▶ **Record extracts**

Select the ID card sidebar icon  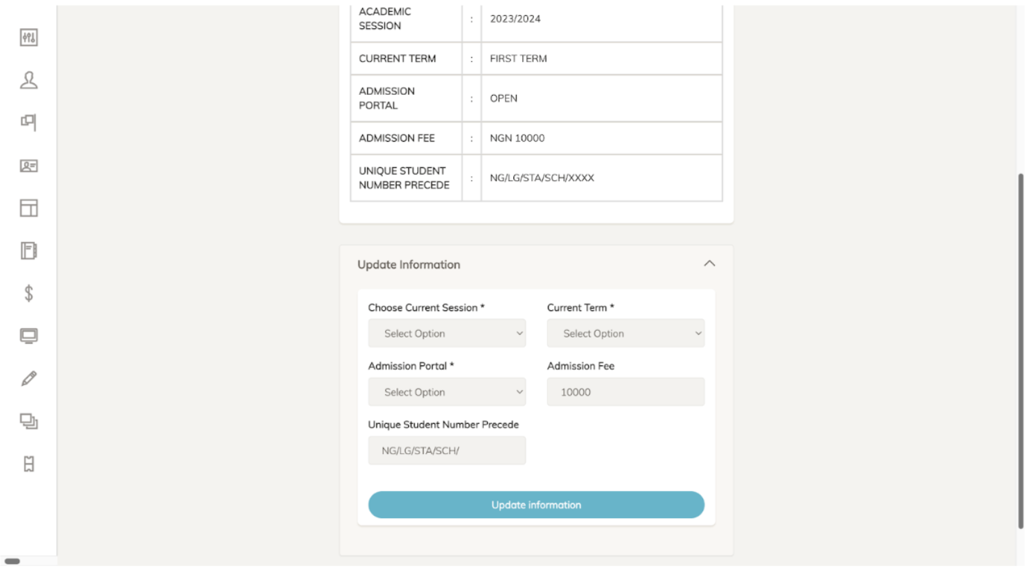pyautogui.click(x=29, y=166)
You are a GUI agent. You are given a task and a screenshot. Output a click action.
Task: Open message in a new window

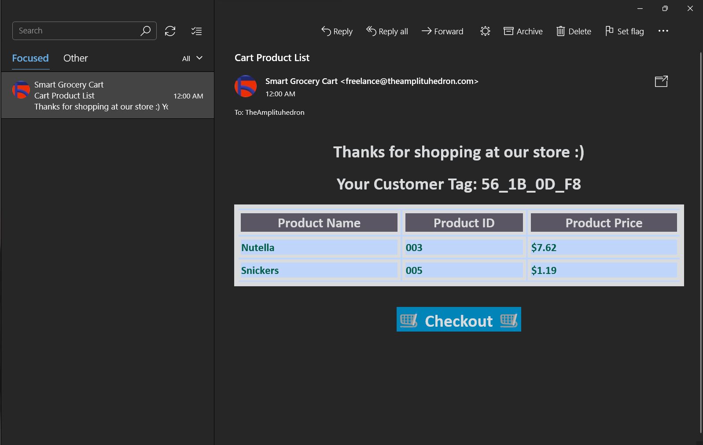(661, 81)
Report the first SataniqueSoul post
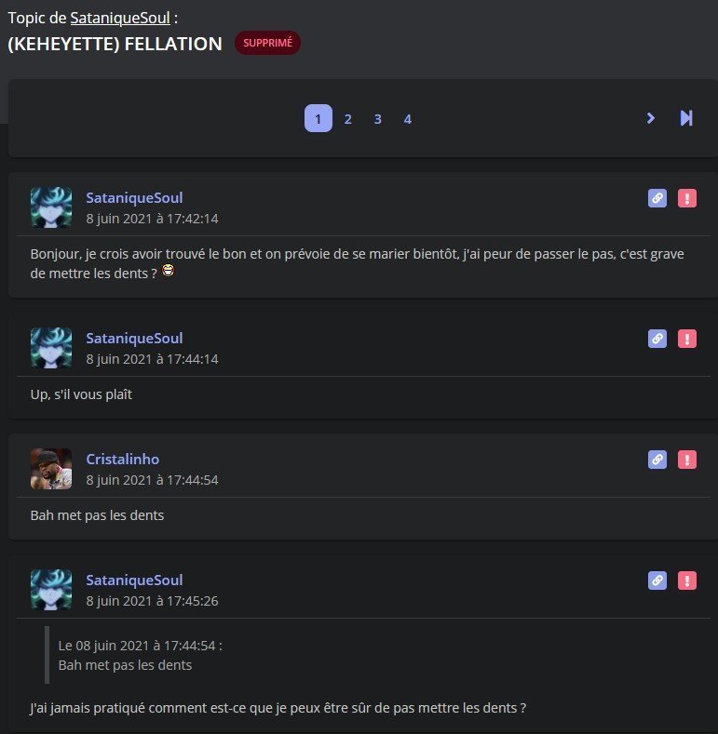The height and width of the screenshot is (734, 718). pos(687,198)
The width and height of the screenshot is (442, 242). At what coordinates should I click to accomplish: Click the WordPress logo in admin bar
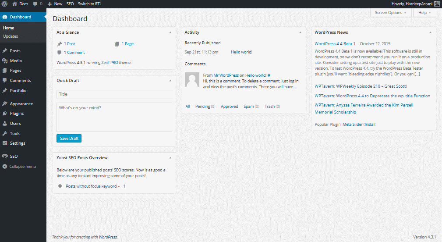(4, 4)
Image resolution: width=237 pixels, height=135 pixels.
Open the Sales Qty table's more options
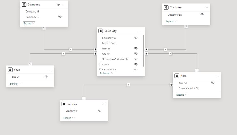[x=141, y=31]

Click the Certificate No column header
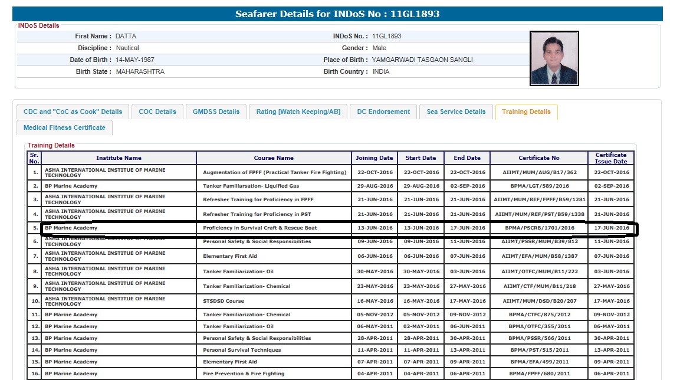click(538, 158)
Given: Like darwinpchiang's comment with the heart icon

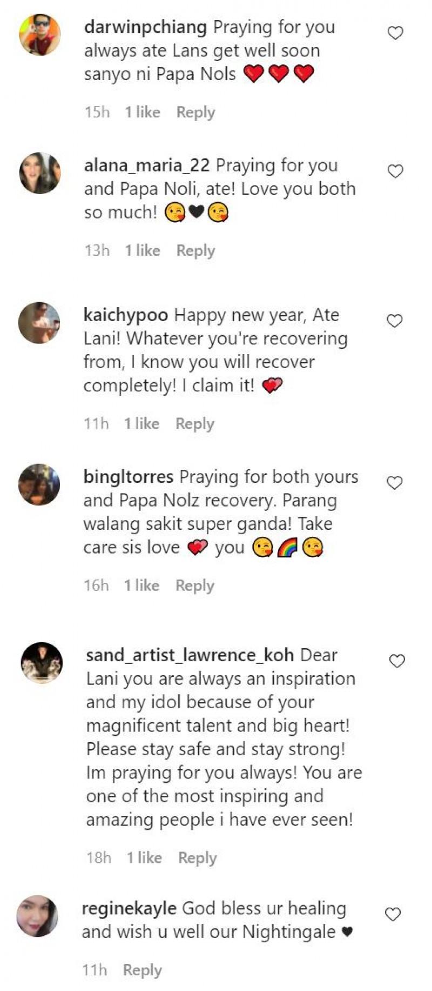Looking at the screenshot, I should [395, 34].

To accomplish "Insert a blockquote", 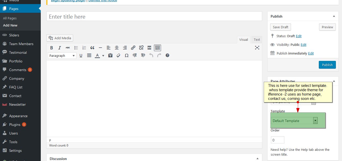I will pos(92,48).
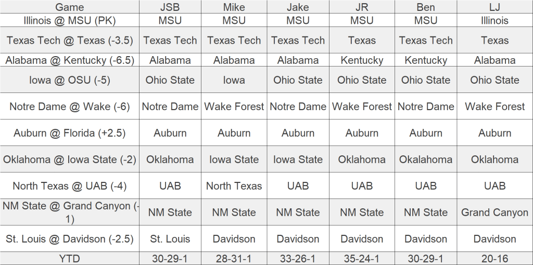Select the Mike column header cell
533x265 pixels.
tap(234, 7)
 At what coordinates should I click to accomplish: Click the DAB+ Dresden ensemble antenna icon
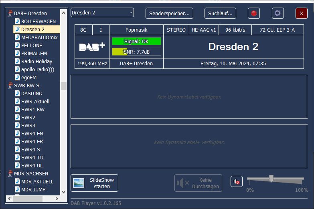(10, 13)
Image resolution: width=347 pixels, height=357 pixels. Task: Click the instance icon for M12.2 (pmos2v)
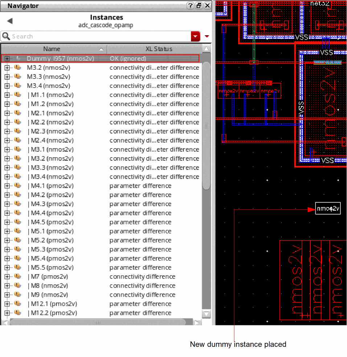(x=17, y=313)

==

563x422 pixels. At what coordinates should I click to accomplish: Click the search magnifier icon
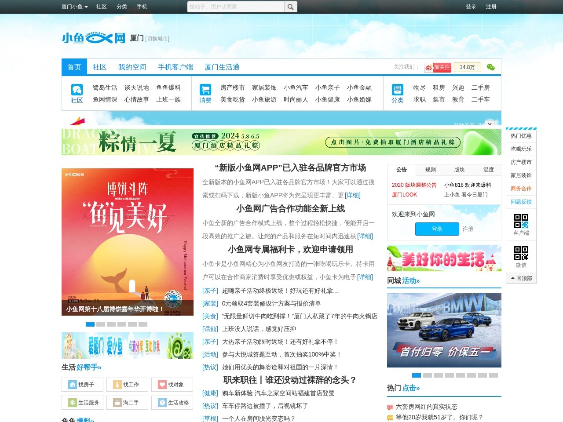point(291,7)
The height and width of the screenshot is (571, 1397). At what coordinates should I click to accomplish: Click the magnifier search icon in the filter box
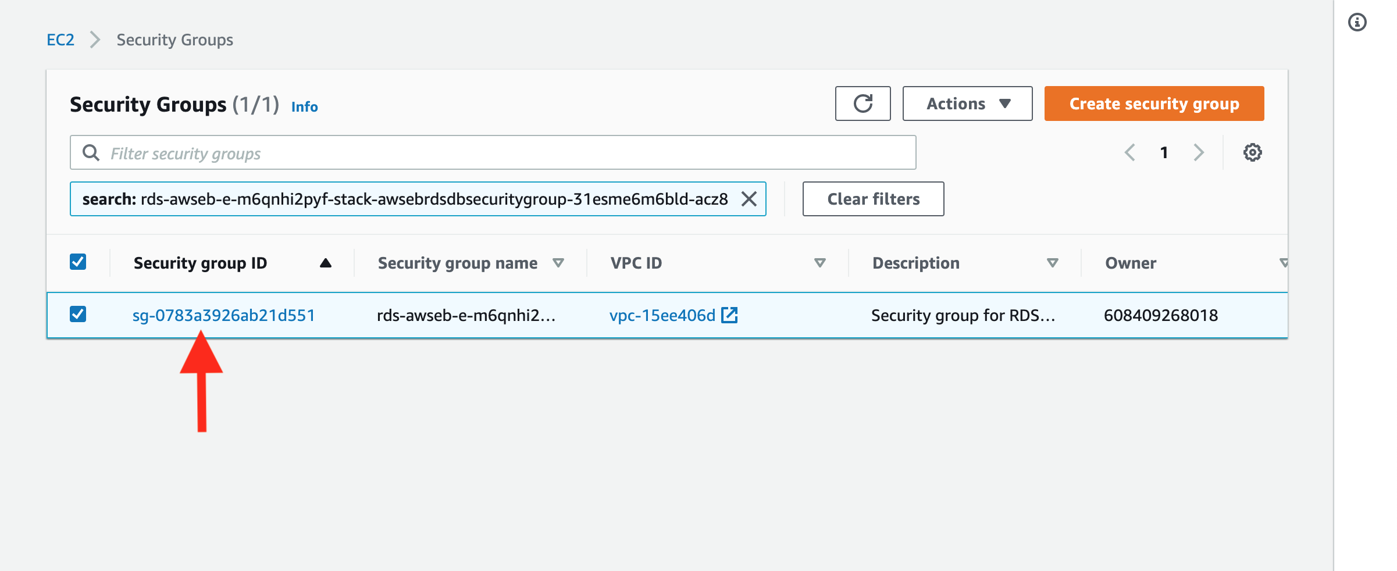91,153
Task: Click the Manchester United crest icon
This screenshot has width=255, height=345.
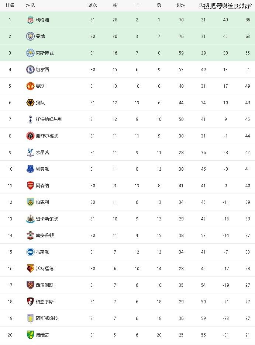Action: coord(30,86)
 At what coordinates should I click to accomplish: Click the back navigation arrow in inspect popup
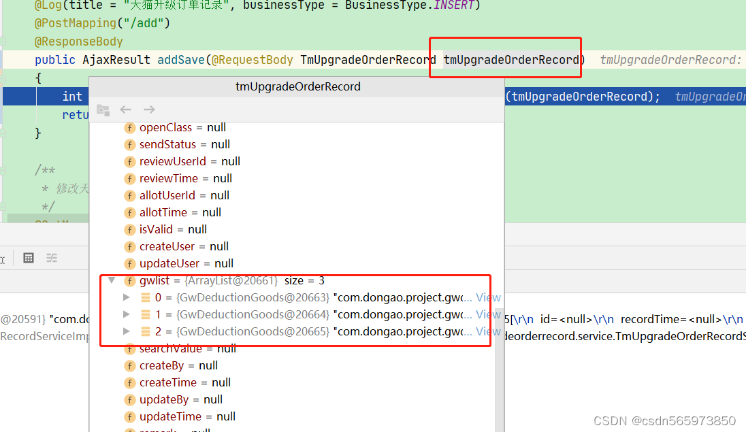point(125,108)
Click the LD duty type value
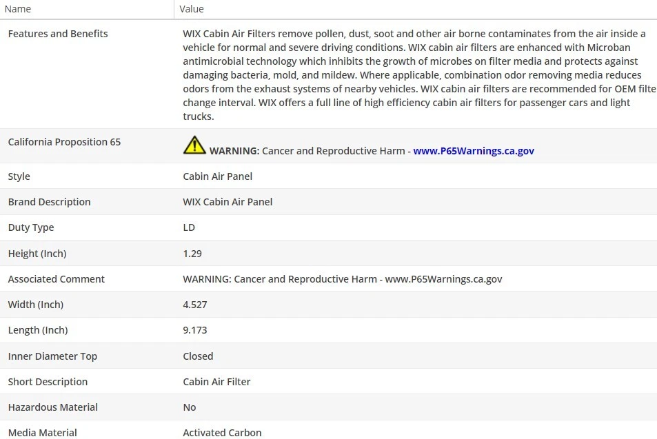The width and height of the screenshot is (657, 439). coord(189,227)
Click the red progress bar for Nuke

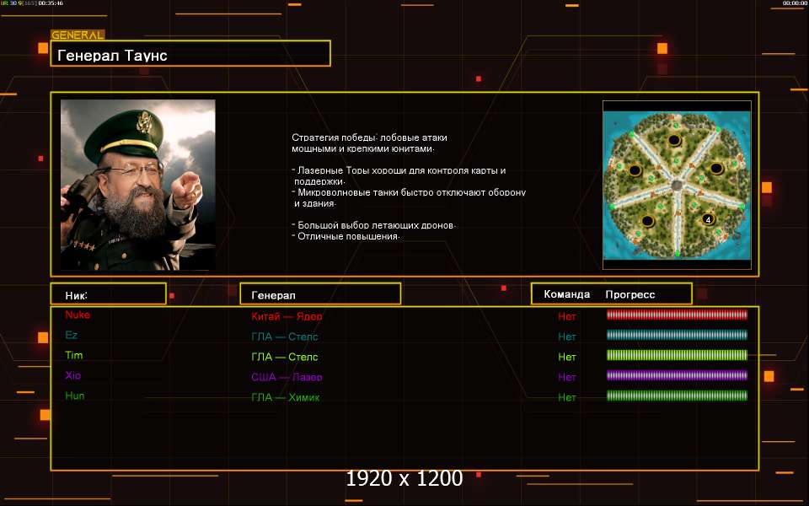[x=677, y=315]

==

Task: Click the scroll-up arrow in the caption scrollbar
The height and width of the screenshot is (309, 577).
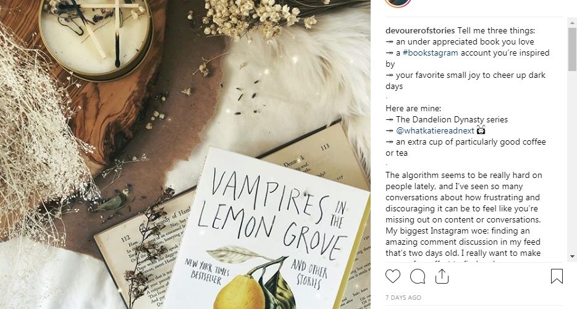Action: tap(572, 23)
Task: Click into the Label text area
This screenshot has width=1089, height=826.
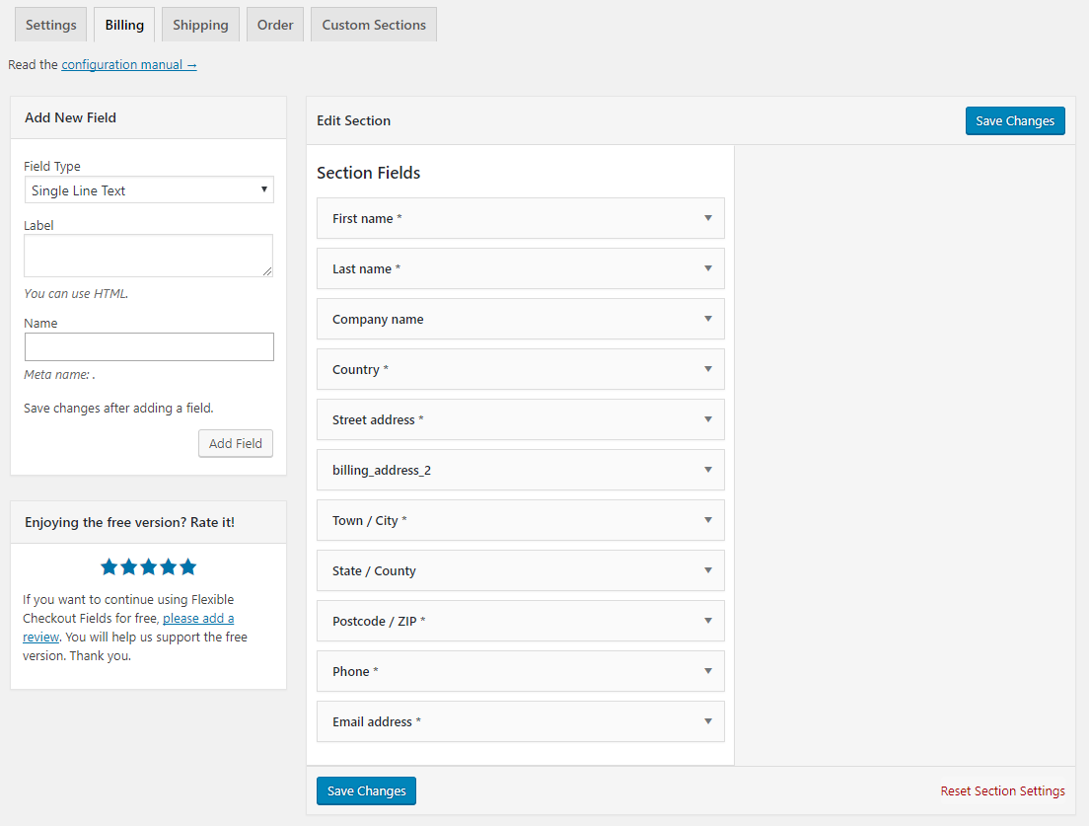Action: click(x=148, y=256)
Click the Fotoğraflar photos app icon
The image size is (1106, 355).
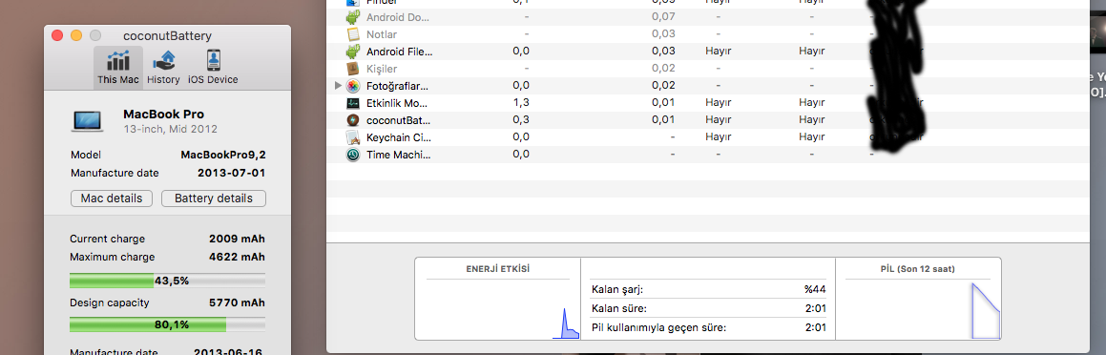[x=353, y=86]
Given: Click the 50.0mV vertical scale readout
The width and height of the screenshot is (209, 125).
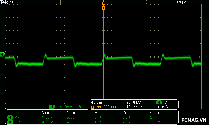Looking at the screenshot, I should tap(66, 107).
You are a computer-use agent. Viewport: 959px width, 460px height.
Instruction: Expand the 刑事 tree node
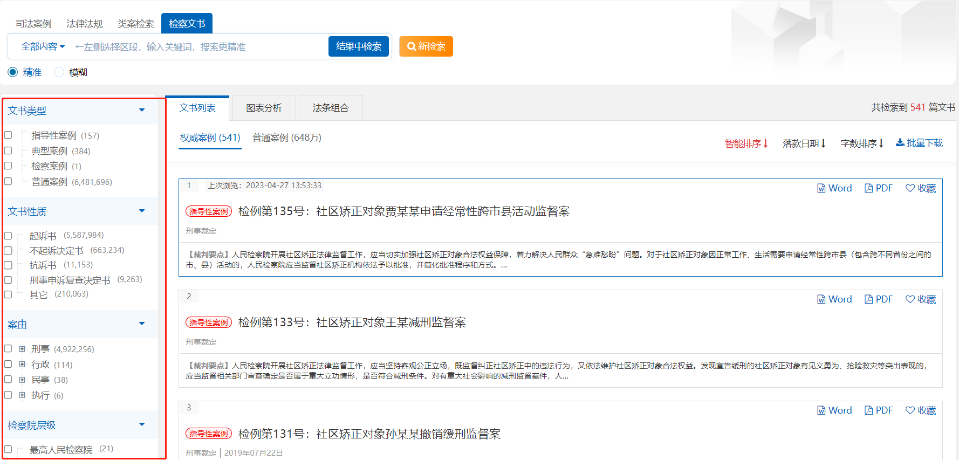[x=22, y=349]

▶ **Exercise prompt**
Every line of the listing that includes the word "agent" must be copied.

▶ **Solution**
You are a GUI agent. You are given a task and a screenshot. Output a click action.
You are a computer-use agent. Viewport: 959px width, 460px height.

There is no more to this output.